Fusion Protein Effectively Reaches Brains of Mice with Sanfilippo Syndrome, Study Shows
Treating Sanfilippo syndrome type A (SSA) may be possible with a fusion protein that effectively reaches the brain, according to lab research with mice.
The study, “Reduction in Brain Heparan Sulfate with Systemic Administration of an IgG Trojan Horse-Sulfamindase Fusion Protein in the Mucopolysaccharidosis Type IIIA Mouse,” appeared in the journal Molecular Pharmaceutics.
Sanfilippo syndrome type A is caused by mutations in the gene that provides instructions to make the enzyme SGSH, also known as sulfamidase, or heparan N-sulfatase.
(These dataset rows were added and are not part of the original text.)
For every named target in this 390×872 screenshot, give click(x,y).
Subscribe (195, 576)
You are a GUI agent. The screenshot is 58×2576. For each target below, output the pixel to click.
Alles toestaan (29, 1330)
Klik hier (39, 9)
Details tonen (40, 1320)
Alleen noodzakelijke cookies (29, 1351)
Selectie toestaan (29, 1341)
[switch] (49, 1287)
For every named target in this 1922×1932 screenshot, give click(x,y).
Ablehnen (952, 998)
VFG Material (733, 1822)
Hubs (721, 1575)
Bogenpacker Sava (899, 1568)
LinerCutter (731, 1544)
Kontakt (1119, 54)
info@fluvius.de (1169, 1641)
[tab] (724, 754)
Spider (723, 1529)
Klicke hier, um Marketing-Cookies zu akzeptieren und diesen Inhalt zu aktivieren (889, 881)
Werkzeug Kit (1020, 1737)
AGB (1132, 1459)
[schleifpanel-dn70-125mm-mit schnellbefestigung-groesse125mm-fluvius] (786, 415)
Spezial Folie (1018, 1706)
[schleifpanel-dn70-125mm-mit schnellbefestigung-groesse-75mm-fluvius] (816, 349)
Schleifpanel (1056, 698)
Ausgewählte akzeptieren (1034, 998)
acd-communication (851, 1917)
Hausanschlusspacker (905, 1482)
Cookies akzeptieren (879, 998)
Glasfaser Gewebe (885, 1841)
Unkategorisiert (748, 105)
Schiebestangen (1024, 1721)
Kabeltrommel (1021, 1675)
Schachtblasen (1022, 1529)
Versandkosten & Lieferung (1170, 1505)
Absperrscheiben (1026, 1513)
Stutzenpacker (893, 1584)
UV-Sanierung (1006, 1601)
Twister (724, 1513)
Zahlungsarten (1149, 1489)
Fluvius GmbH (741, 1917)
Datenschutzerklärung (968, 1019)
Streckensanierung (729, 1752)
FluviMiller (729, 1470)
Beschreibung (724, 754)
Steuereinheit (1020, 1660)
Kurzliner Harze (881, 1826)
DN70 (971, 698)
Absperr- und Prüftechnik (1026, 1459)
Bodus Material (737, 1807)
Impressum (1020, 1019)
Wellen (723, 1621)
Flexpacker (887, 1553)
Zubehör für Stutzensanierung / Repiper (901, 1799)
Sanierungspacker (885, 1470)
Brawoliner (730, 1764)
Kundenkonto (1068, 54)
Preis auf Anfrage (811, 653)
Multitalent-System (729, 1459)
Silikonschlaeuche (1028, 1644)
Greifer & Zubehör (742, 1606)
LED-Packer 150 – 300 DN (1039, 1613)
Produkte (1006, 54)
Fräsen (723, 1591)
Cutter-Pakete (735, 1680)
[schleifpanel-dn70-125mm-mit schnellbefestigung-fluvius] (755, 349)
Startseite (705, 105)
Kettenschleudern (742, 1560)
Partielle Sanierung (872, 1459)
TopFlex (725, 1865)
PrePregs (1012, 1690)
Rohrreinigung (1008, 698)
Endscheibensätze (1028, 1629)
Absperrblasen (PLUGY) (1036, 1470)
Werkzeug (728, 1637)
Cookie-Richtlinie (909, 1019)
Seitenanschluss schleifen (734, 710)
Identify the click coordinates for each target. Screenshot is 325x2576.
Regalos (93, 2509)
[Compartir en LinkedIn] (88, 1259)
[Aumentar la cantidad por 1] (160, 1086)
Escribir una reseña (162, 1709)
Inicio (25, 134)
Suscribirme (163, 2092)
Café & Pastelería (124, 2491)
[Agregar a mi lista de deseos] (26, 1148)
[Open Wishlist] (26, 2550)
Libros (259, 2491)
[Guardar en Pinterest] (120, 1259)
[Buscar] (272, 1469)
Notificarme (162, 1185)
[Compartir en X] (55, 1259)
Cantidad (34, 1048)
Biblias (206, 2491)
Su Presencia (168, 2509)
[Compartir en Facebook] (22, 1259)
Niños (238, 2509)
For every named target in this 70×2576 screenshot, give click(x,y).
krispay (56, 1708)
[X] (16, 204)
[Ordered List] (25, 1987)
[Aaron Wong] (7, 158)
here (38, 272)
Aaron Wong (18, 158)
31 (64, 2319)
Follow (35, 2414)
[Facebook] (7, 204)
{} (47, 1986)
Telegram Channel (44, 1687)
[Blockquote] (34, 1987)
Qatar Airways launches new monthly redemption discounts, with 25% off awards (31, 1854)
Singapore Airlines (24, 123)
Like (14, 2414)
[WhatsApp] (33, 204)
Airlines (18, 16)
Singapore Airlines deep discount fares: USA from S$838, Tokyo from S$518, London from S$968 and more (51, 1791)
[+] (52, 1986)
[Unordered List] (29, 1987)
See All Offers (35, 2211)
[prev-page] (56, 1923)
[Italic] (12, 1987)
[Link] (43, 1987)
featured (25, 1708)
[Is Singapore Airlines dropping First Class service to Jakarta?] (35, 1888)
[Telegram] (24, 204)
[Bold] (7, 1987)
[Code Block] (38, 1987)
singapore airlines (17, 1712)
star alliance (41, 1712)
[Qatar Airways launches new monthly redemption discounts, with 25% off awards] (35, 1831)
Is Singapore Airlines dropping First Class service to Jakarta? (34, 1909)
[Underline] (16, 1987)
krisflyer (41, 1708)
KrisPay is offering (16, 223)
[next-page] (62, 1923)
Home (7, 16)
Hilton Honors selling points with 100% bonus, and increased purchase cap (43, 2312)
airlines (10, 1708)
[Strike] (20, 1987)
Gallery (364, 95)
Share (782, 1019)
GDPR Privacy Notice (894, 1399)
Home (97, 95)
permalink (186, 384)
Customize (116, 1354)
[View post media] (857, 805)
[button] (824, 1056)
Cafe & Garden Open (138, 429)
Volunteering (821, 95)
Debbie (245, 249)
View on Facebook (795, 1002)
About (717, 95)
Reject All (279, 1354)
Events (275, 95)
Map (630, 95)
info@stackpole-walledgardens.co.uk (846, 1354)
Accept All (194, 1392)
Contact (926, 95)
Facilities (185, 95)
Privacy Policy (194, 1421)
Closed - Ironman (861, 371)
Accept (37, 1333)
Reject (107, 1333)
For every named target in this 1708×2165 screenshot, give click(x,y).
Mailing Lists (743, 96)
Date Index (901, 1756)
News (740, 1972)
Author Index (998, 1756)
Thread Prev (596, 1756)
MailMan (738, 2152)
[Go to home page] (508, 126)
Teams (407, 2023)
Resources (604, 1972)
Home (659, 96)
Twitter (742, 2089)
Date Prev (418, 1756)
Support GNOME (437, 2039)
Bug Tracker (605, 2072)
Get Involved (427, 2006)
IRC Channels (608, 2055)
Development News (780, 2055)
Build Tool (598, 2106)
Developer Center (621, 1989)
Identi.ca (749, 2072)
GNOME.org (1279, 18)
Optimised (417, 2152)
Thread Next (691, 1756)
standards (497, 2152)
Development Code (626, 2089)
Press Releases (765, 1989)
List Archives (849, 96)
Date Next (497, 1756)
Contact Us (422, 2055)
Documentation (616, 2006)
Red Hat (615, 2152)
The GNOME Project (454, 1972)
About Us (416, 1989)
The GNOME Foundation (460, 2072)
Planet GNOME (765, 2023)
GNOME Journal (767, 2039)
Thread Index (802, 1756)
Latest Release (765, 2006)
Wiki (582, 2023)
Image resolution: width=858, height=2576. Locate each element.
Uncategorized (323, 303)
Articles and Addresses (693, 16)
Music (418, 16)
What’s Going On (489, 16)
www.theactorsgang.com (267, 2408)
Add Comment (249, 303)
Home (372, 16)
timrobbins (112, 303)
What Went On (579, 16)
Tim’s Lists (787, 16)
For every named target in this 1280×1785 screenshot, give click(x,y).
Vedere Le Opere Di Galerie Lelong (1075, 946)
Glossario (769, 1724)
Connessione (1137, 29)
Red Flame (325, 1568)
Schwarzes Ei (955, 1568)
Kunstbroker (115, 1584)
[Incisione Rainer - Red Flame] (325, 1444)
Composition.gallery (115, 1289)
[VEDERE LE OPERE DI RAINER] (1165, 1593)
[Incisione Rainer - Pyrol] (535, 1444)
A deficiency in SGSH results in the accumulation of aggregates made of large sugar chains called heparan sulfate. These molecules can create deposits in brain lysosomes — the cellular organelles responsible for the breakdown of storage material — leading to dysfunctions in the central nervous system.
Because SGSH is not able to cross the blood-brain barrier, enzyme replacement therapy with intravenous administration of SGSH has not been possible.
A possible alternative would be intrathecal — via the spinal canal — infusion, but chronic treatment by this route is not possible in humans, and researchers are unsure if this approach would enable proper distribution of the enzyme in the brain.
To overcome this limitation, researchers engineered SGSH by fusing it with an antibody domain (IgG) against the mouse transferrin receptor (called cTfRMAb). The antibody domain acts as a molecular Trojan horse to enable SGSH delivery into the brain.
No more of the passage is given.